Hot sleeping can be really annoying and decrease your chances to recover during sleep. So, if you’re suffering from chronic pain, it’s advisable to look for a temperature neutral mattress, such as the one that uses latex, coils, or gel memory foam. However, in some cases, some heat retention can be beneficial. According to the Arthritis Foundation, heat can improve the production of synovial liquid and lubricate the joints, thereby improving mobility in arthritis patients. A mattress that retains a small amount of your body heat might work as a big warming pad and have more pleasant effects than direct heat application, so you won’t feel worse.
Those who suffer from pain are likely to use every minute to get some relief, so chances are that you’ll be lying on your mattress pretty often. That means it has to be durable. And here’s how to find a long-lasting one:
- Look for high-density foams. Good numbers start from 1.7 and 7 pounds per cubic foot (PCF) for polyfoam and memory foam, respectively. High-density latex is 5-5.5 PCF or higher.
- Choose quality covers. The cover is here not only for aesthetic purposes. It also allows the air to circulate through the mattress and protects the layers from dust and debris. Choose mattresses with natural or semi-synthetic covers, as they’re usually more durable.
- Check the brand’s reputation. User reviews or sleep expert opinions will help you figure out how the given mattress performs in real life and see through all the marketing tricks.
How Arthritic Pain and Fibromyalgia Affect Your Sleep
There is a strong connection between sleep quality and health issues. Understanding that connection can help us find suitable solutions and, consequently, sleep better. Now, there are different types of arthritis, with osteoarthritis being the most common form. Source: http://www.apolloclinic.com/blog/types-of-arthritis/
Osteoarthritis causes the loss of cartilage and makes the bones rub together. This results in joint stiffness, swelling, and pain. The 2015 Arthritis Care & Research study suggests that 81% of osteoarthritis patients have difficulties maintaining night sleep, while 31% complain about significant sleep disturbances when trying to fall asleep.
Rheumatoid arthritis, another common condition, causes joint tenderness, stiffness, swelling, and pain. Naturally, these symptoms can interfere with a healthy sleep regime. Patients with rheumatoid arthritis report non-optimal sleep, especially with higher pain levels.
Psoriatic arthritis and gout are less common but can still result in poor sleep quality. These conditions often cause restless leg syndrome, which makes it hard to stay asleep all through the night and can also lead to insomnia.
As for fibromyalgia, this condition can also disrupt one’s sleep.
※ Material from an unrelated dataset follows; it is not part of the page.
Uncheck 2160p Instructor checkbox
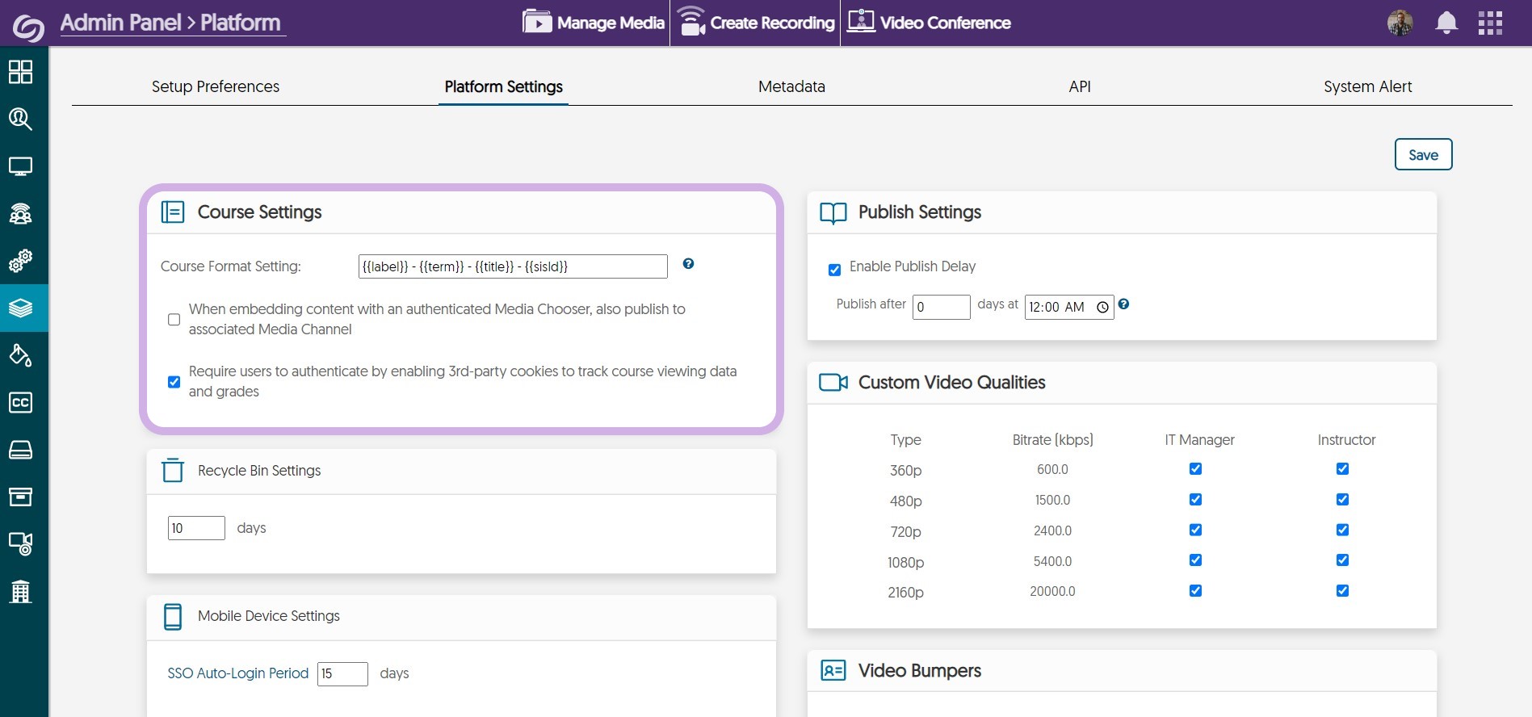This screenshot has height=717, width=1532. [x=1342, y=591]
Fibromyalgia symptoms include muscle and joint stiffness (especially in the morning), widespread pain, tingling of the extremities, restless leg syndrome, and so on. Increased pain in fibromyalgia patients is associated with reduced sleep duration and its overall quality. At the same time, research suggests that sleep problems can aggravate the symptoms of fibromyalgia. Naturally, when dealing with any of these conditions, your sleep should be a priority. And picking a proper mattress should be the first step to improve your sleep quality.
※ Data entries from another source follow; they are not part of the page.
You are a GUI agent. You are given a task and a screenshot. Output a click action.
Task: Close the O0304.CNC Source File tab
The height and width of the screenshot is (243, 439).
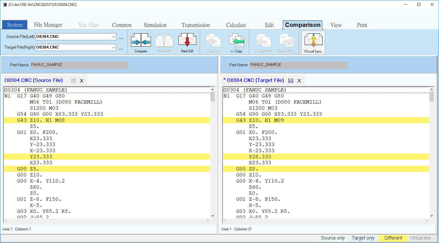[x=82, y=81]
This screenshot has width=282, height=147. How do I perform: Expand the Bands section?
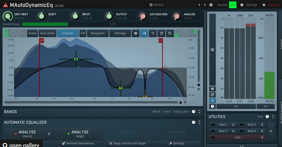[199, 112]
What type of mattress is best for arthritis?
Hybrid or natural latex mattresses are the best picks for arthritis. They can properly cradle your body and relieve pressure points, but at the same time, they don’t interfere with your movements during the night.
As you can see, sleep and pain don’t do well together.
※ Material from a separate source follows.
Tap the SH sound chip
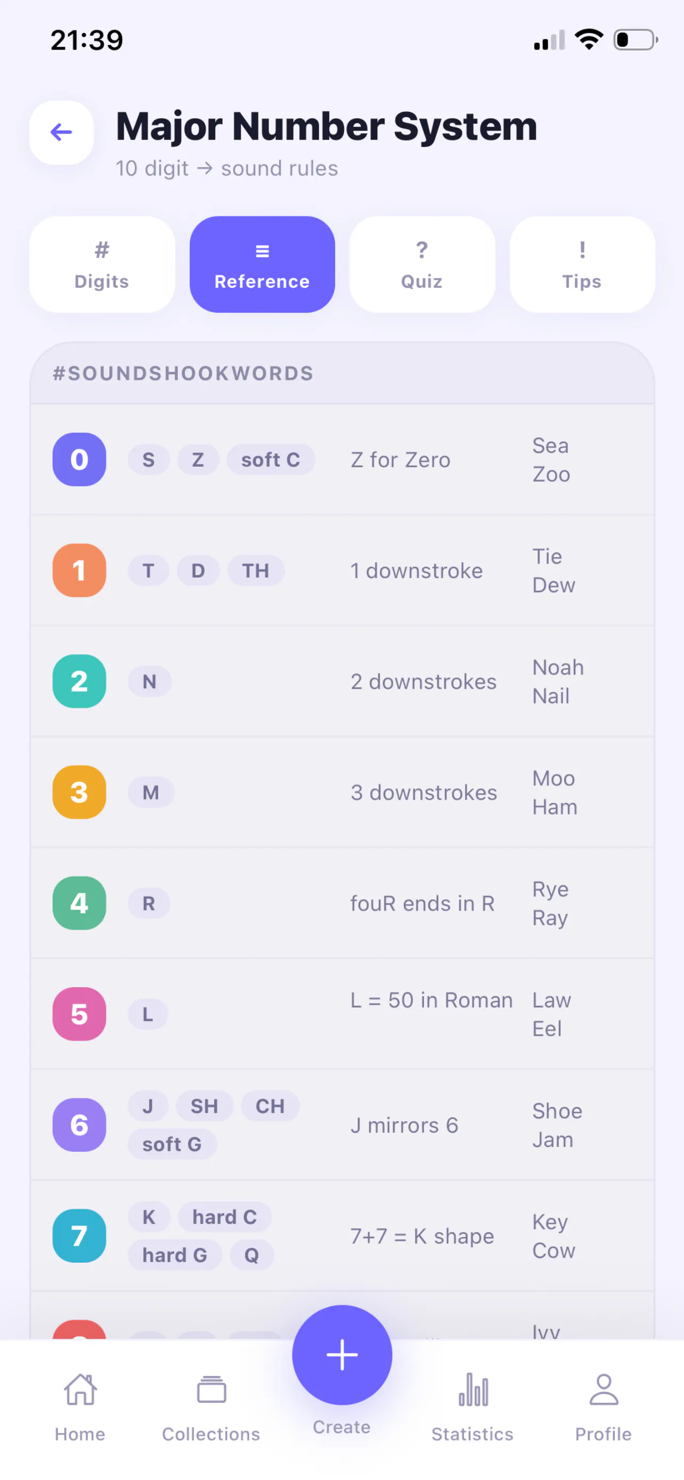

Arthritis and fibromyalgia patients often find it hard to maintain a healthy sleep regime. However, a good mattress can help.
Keep in mind that every sleeper requires the right bed firmness according to their weight. And let’s not forget about pressure relief, which is crucial when it comes to fibromyalgia and arthritis pain. Foam and latex mattresses tend to do the best job of reducing tension. As for hybrid beds, it is recommended to test them first as the feeling may vary from model to model.